Au prix d’un doigt, un scientifique allemand a récemment découvert sur l’île Sentinelle le crabe des cocotiers. L’Exposition des pêcheries nationales à Port Blair présente un tableau descriptif de l’animal; on peut y lire: ‘Dangereux pour les plantations de cocotiers. Grimpe aux cocotiers. Cueille le fruit mûr. L’ouvre à l’aide de ses pinces impressionnantes. Boit le lait de coco et mange la pulpe.’ Certains doutent néanmoins que toutes ces affirmations soient bien fondées. S’ils reconnaissent que le crabe des cocotiers monte bel et bien aux arbres, ils allèguent que celui-ci n’ouvre pour les manger que les noix de coco abîmées et déjà tombées.

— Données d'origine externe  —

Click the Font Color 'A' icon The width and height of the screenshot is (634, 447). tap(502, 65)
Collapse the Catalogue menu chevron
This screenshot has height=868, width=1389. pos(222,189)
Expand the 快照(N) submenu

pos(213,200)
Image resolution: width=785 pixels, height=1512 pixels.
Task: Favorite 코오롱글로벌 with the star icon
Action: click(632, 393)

Quel avenir pour les Jarawas?
Sous l’influence de la civilisation moderne, les Jarawas connaîtront-ils le même sort que les grands Andamanais et les Onges: un déclin progressif, voire une disparition totale, de l’ethnie? Seul l’avenir le dira. Toujours est-il qu’avant l’arrivée des colons les Jarawas respectaient depuis des siècles leur environnement et tiraient parti de ce don divin sans l’exploiter égoïstement, menant une vie simple et paisible. Les Jarawas n’auraient-ils rien à nous apprendre?
[Illustration, page 24]
Ce crabe, qui grimpe aux arbres, se nourrit de noix de coco.